CMEが「100オンス銀先物(SIC)」新設:金融決済の意味と投資家が見るべきデータ

コモディティ

CME(COMEXの運営元)が、「100オンス銀先物(SIC)」を新設すると発表しました。上場予定は2026年2月9日(規制審査待ち)です。

今回いちばん大事なポイントは、満期に現物の受け渡しをしない「金融決済(差金決済)」という設計です。SNSでは「現物の銀バー(100オンス)を受け渡すの?」と誤解されやすいので、投資家向けに仕様と見どころを整理します。

YouTube解説:

結論:SICは「小口化」+「金融決済」。

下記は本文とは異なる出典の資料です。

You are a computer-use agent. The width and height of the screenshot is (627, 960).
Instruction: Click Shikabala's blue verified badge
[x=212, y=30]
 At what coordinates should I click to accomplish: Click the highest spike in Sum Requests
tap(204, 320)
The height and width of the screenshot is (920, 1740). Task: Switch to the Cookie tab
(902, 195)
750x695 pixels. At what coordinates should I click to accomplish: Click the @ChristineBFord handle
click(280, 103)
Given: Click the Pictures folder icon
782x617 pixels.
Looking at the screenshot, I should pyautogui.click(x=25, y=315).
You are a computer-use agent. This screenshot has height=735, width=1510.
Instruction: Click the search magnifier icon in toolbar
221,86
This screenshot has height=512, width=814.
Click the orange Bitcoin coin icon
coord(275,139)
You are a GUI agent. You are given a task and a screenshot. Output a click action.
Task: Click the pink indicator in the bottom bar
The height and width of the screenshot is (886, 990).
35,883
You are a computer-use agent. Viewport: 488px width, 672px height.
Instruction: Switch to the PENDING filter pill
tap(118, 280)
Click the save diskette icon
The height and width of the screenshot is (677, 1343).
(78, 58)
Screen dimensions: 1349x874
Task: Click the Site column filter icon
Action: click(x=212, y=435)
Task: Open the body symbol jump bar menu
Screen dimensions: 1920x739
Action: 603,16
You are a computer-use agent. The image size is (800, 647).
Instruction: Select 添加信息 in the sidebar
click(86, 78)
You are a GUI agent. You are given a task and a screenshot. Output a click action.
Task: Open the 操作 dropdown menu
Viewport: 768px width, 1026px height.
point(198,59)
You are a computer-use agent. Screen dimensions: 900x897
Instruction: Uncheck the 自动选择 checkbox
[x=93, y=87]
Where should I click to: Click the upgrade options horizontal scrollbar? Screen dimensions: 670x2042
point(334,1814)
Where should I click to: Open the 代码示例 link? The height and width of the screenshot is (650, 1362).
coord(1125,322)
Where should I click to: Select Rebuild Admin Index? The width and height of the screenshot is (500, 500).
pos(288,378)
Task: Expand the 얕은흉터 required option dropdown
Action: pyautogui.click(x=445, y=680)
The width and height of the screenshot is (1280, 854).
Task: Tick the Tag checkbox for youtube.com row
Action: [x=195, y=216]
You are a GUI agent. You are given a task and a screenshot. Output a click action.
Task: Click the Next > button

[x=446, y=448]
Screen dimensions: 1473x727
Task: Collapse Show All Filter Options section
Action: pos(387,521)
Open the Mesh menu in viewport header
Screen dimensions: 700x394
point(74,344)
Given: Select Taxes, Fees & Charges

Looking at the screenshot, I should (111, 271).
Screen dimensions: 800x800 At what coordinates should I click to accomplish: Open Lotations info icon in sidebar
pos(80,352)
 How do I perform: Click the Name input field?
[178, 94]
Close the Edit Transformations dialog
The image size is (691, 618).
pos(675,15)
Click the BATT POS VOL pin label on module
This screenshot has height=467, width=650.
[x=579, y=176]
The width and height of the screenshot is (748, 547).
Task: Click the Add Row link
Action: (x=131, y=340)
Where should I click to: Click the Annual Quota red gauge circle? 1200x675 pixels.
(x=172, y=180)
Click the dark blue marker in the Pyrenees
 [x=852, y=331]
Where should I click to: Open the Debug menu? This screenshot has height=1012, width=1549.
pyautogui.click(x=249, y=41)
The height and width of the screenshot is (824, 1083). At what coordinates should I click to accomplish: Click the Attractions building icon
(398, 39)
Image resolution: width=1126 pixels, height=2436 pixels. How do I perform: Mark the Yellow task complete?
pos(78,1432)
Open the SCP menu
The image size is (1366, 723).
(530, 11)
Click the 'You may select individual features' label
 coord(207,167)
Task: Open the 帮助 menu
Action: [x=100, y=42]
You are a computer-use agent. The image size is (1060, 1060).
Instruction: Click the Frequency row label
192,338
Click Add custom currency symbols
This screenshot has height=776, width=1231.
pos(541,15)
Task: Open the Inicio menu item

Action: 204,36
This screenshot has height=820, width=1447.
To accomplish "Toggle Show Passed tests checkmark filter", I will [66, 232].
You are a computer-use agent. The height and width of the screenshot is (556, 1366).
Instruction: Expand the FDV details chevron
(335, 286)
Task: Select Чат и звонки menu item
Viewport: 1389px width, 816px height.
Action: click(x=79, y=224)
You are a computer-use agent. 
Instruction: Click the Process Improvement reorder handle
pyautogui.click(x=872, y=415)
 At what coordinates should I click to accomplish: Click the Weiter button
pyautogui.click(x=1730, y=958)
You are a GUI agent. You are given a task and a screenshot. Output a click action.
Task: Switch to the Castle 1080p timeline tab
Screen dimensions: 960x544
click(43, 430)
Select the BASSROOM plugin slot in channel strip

現物バー受け渡し型ではない

100オンス銀先物(SIC)は、契約サイズを小さくして参加しやすくした一方、満期に現物の受け渡しは行わず、差金で決済されます。

つまり「100オンスバーを動かす仕組みが新設された」というより、銀の値動きに連動した取引を、より小さい単位で行える枠が増えたニュースです。

100オンス銀先物(SIC)の仕様まとめ

  • 上場予定日:2026年2月9日(規制審査待ち)
  • 上場市場:COMEX
  • 取引コード:SIC(Globex / ClearPort)
  • 契約サイズ:100トロイオンス
  • 決済方式:金融決済(満期の現物受け渡しなし)
  • 価格表示:1トロイオンスあたりのドル・セント
  • 最小価格変動:0.01ドル/オンス
  • 限月:3・5・7・9・12月(最長24か月先まで)
  • 最終取引日:限月前月の第3営業日前
  • 値幅制限:銀先物の関連商品としてサーキットブレーカー対象
  • ブロック取引:最低25枚(15分報告)

既存の銀先物と比べると、SICはどのポジション?

区分 契約サイズ 主な対象 特徴
標準銀先物(SI) 5,000トロイオンス 機関投資家・大口 大きい単位でヘッジや売買がしやすい
Micro Silver 1,000トロイオンス 小口〜中口 標準の1/5サイズ
新設:100オンス銀先物(SIC) 100トロイオンス より小口(リテール) 金融決済(差金決済)。現物受け渡しなし

上場直後は「出来高・板の厚み(流動性)」が安定しにくいことがあります。取引する場合は、スプレッド(売値と買値の差)も含めて取引コストを意識したいところです。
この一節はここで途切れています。